◆ PROVIDED INFORMATION:
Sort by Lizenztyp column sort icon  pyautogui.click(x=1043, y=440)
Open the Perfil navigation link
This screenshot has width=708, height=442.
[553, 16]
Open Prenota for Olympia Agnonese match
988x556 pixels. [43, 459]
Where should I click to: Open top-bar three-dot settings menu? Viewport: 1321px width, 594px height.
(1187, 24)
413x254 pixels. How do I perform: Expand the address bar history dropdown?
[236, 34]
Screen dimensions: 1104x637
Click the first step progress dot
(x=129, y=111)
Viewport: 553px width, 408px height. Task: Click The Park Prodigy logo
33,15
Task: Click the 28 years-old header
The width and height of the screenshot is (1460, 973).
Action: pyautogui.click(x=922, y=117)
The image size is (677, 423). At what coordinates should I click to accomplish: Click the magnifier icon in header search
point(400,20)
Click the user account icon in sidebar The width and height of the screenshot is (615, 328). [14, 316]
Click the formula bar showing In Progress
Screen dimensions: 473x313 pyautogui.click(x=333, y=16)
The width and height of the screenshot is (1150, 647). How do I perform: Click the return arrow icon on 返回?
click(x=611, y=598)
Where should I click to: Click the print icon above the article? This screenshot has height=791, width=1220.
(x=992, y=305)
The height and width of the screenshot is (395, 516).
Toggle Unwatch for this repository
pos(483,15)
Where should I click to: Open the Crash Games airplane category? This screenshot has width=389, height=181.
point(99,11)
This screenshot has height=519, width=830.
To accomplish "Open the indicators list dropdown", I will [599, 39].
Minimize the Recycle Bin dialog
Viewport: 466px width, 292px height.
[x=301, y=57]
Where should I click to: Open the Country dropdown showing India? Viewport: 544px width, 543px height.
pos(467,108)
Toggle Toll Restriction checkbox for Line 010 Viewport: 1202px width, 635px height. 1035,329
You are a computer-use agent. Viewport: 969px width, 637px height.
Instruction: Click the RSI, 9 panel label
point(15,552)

◆ WHAT IS BEING ASKED:
Every record above must be set down again, word for word.

◆ ANSWER:
Sort by Lizenztyp column sort icon  pyautogui.click(x=1043, y=440)
Open the Perfil navigation link
This screenshot has width=708, height=442.
[553, 16]
Open Prenota for Olympia Agnonese match
988x556 pixels. [43, 459]
Where should I click to: Open top-bar three-dot settings menu? Viewport: 1321px width, 594px height.
(1187, 24)
413x254 pixels. How do I perform: Expand the address bar history dropdown?
[236, 34]
Screen dimensions: 1104x637
Click the first step progress dot
(x=129, y=111)
Viewport: 553px width, 408px height. Task: Click The Park Prodigy logo
33,15
Task: Click the 28 years-old header
The width and height of the screenshot is (1460, 973).
Action: pyautogui.click(x=922, y=117)
The image size is (677, 423). At what coordinates should I click to accomplish: Click the magnifier icon in header search
point(400,20)
Click the user account icon in sidebar The width and height of the screenshot is (615, 328). [14, 316]
Click the formula bar showing In Progress
Screen dimensions: 473x313 pyautogui.click(x=333, y=16)
The width and height of the screenshot is (1150, 647). How do I perform: Click the return arrow icon on 返回?
click(x=611, y=598)
Where should I click to: Click the print icon above the article? This screenshot has height=791, width=1220.
(x=992, y=305)
The height and width of the screenshot is (395, 516).
Toggle Unwatch for this repository
pos(483,15)
Where should I click to: Open the Crash Games airplane category? This screenshot has width=389, height=181.
point(99,11)
This screenshot has height=519, width=830.
To accomplish "Open the indicators list dropdown", I will [599, 39].
Minimize the Recycle Bin dialog
Viewport: 466px width, 292px height.
[x=301, y=57]
Where should I click to: Open the Country dropdown showing India? Viewport: 544px width, 543px height.
pos(467,108)
Toggle Toll Restriction checkbox for Line 010 Viewport: 1202px width, 635px height. 1035,329
You are a computer-use agent. Viewport: 969px width, 637px height.
Instruction: Click the RSI, 9 panel label
point(15,552)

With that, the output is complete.